In 1986 Thompson joined Ian Athfield, John Blair and Roger Walker on a lecture tour of the United States.

Thompson's Fish Canopy was constructed in 1987 by Aronui Trust Carvers at the Whaiora Marae, and installed at Ōtara Town Centre, Auckland.

In 1989 Thompson, Ian Athfield and Frank Gehry collaborated on a competition entry to design the Museum of New Zealand, Te Papa Tongarewa. There has been much debate about why their design didn't make the shortlist.

"[A] relationship with the harbour was what appeared to explicitly inform the Thompson-Athfield-Gehry project which was arranged as a loose assemblage of buildings under a single transparent feather roof. As Athfield put it, the museum would be “…dipping your feet in the harbour, rather than standing back from it,” wrote Matariki Williams. The design, she writes, would have addressed "one of the major criticisms of Te Papa: that it has its back to the harbour."
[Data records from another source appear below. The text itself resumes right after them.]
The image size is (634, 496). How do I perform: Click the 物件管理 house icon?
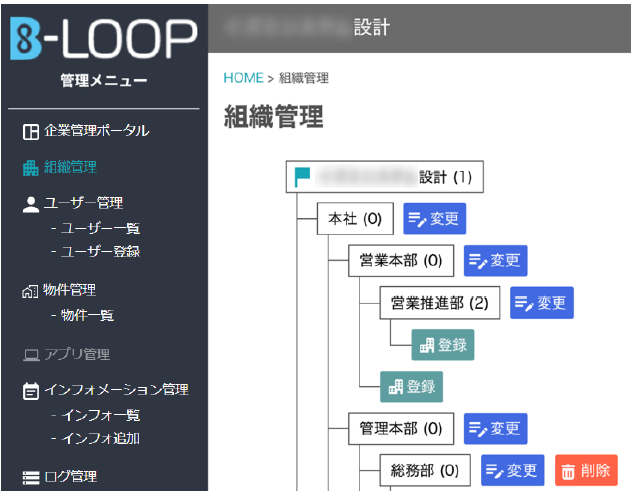[30, 291]
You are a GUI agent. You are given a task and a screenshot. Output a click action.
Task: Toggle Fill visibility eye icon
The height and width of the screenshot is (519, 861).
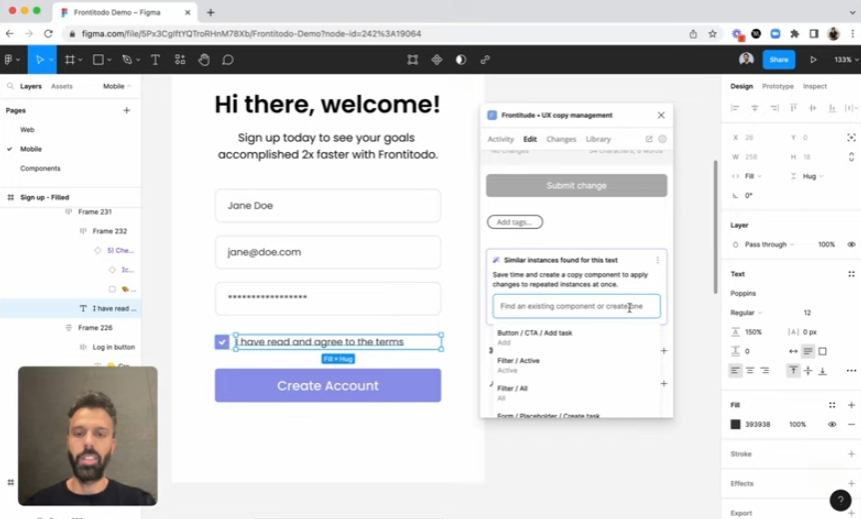click(832, 424)
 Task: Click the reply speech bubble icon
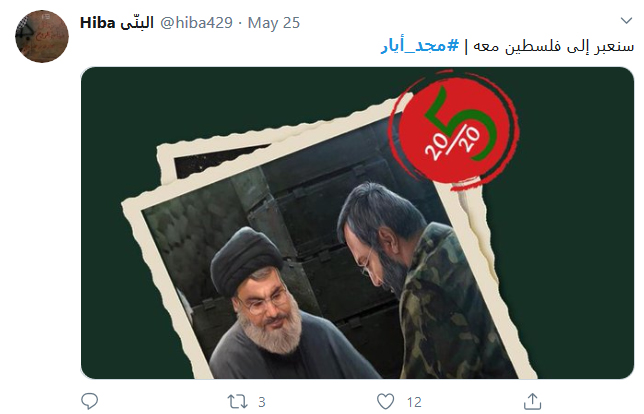click(89, 401)
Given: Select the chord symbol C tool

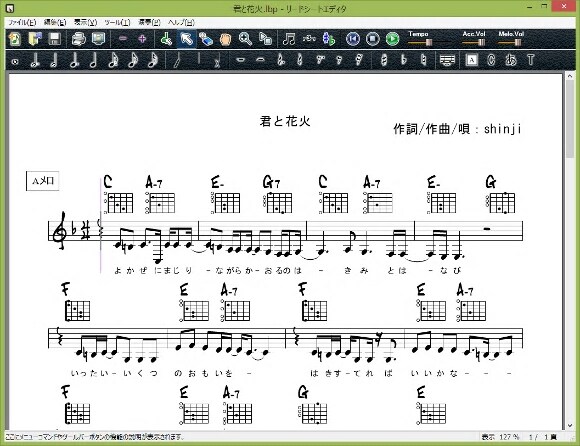Looking at the screenshot, I should (x=491, y=60).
"Architectural careers are usually measured by the volume and quality of built work. Rewi's completed buildings were never sufficient in number to make him a figure of popular acclaim like Ian Athfield or Roger Walker. Yet he created some remarkable, nationally important structures. His work in designing rehabilitative structures for the incarcerated or the mentally unwell was radical and humane and is still shaping the way these facilities are created today [in New Zealand]," wrote Jeremy Hansen.

== Personal life ==
Rewi Thompson met a teacher, Leona, in 1973, and the couple married in 1981. Leona and Rewi are survived by their daughter.

== Awards and legacy ==

- AAA Monier Tile award (1980) for the Ngāti- Pōneke Marae, "a daring design which took the form of  an abstracted waka dragged partly from the harbour and lying on the slopes of Tangi-te-keo, Mount Victoria."
- CHH Award (1989) and an NZIA Branch Award (1990) for the Boehringer Ingelheim Office & Warehouse.
- New Zealand Institute of Architects Award (1995) for Puukenga UNITEC
- UNESCO International Award for a house design for urban Māori.
- New Zealand Institute of Architects award for a children's museum in Hamilton.
- Tasman/Environmental Award for Wishart House, Hokianga Harbour (1999).
- The building of Auckland City Mission’s HomeGround was awarded to a team including Thompson (advising) and Stevens Lawson Architects.
- Thompson was a member of the team that created Future Islands, New Zealand’s exhibition at the 2016 Venice Architecture Biennale.

The Rewi Thompson Undergraduate Scholarship in Architecture was established in 2018 to encourage and support a student of Māori descent undertaking study in Architecture at the University of Auckland. The Scholarship is funded by Architectus, whose founders, Patrick Clifford, Malcolm Bowes and Michael Thomson were friends and working colleagues of Thompson.